All of this is a product of the infamous wine-rating system that relies on the 100-point scale, and not everyone is a fan.

For some folks, those at-a-glance scores are a welcome bit of information, a tool that helps people get in and out of a wine shop quickly as they hustle to a dinner party. Later, at the party, the guest’s presentation usually goes something like this, beginning with a disclaiming shrug: “I don’t know, it said 91 points at the wine store. It should be pretty good.”

You don’t have to search far for a wine article or book that denounces wine scores for their ability to oversimplify things (among other drawbacks). I am not one of those people. I do think that relying completely on scores is lazy and unwise. I also think that the system overall can be unreliable.

But unbridled score-hating? Not for me. I actually like scores, especially when they are attached to a wine I am not familiar with. They tell me that someone has vetted the wine and offered an opinion, and if the score is high enough (depending on the source), it will spur me on to find out more about it. The wild card here is: Consider the source. Whose 92 points are those? Do they belong to a well-established, respectable wine publication or critic? Or do they belong to an employee of the wine shop who has just rated his very first wine? Gotta start somewhere.

It’s all largely subjective. Unless you are going to use a score simply as a jumping-off point then go and do your own research, relying on that number alone is a little bit of a crap shoot. Even if a score is bolstered by a description, you still don’t know if the score-giver and you smell and taste in the same way.

I do believe in some degree of objectivity in criticism — that people who really understand something intimately can identify and generally agree on quality — but I also believe in the concept of one man’s floor being another man’s ceiling. Wine scores are based on several different point systems, with such top scores as 100, 20, five and three. The methodology for those scores can be just as varied.

Years ago, I worked at a magazine, and some of us there had differing opinions about our restaurant rating system. The magazine’s long-standing tradition was to follow a sort of “for the price” philosophy. The ratings were concerned less with how a restaurant stood up against all others and more concerned with how well a restaurant did what it did.

Like: “This is a five-star diner (or a four-star hot dog stand) because it is the best in its class.” My suggestion was to judge all restaurants the same way.

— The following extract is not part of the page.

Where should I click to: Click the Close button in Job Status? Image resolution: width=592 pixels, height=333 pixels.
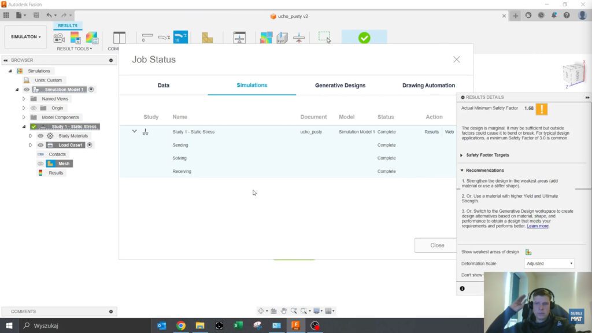point(437,245)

In that system, if the finest restaurant in town had earned five stars and a BBQ joint had earned two stars, readers could have assumed that the BBQ joint was pretty darn good — or, at the very least, a great value. Presumably, it would have offered very good food at a fraction of the cost that fine-dining restaurant would charge.

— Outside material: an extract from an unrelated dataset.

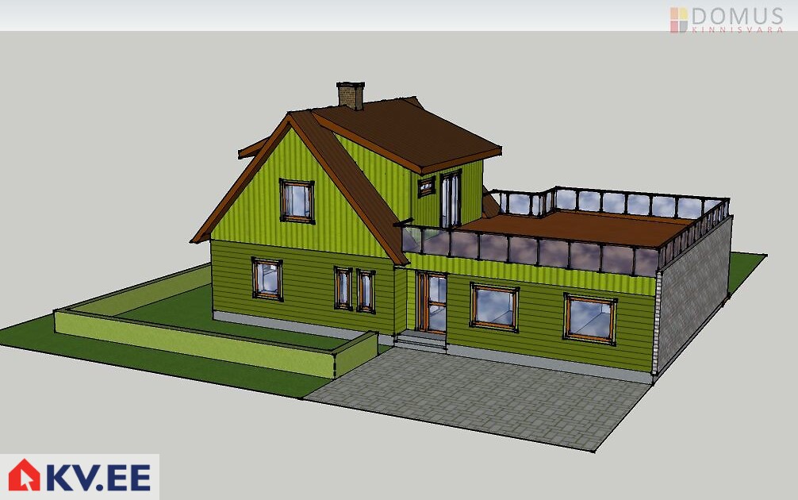Click the ground-floor leftmost window
Screen dimensions: 798x500
point(267,279)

Similarly, when I was a teenager, I often consulted a two-point system for movies. Film critics Gene Siskel and Robert Ebert gave a thumb’s up or thumb’s down, and even a single thumb’s up with a compelling endorsement was enough for me to consider a movie further. Over time, I was able to calibrate my tastes to Siskel’s and Ebert’s, and simple words or phrases they used, coupled with the directions of their thumbs, told me everything I needed to know.

Say a wine gets a score of 88 and costs $14. Is that better than a wine that gets a 92 and costs $60? Could be, depending on what that 88 and 92 mean (rating-system point values can differ), and whether or not the nose and mouth behind the scores jibe with yours. The bottom line is, wine scores alone are helpful only if you can read into them — if you know the source well and if you have decided, through trial and error, how that source matches up with your own preferences.

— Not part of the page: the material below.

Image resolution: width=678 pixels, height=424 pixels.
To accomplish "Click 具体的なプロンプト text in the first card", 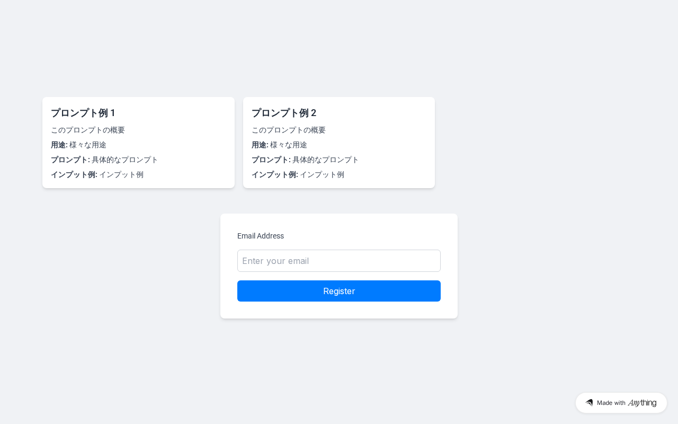I will (125, 160).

For wines, consider how much you and the source of the points (publication or person) smell, taste and think in the same way. Also find out what kind of methodology the source is using to arrive at the numbers — and hopefully the numbers will never be all you consider.

Another complaint against scores is that they dumb down the world’s wine supply. High scores for bigger, bolder, more powerful wines have led some winemakers to copy that style, so that they might also receive high scores and, thus, sell more wine. The argument is that the world does not need more big and bold wines — just great wines that reflect where they come from, regardless of their style, regardless of the scores they receive from a few influential rating systems.

How scores affect wine production is out of our hands (and a completely different discussion), but how scores affect us is within our control. Do a little homework on the wines you are considering purchasing, of course, but even before that, try to figure out how the point systems you use most often consult align with or diverge from your own thoughts and tastes.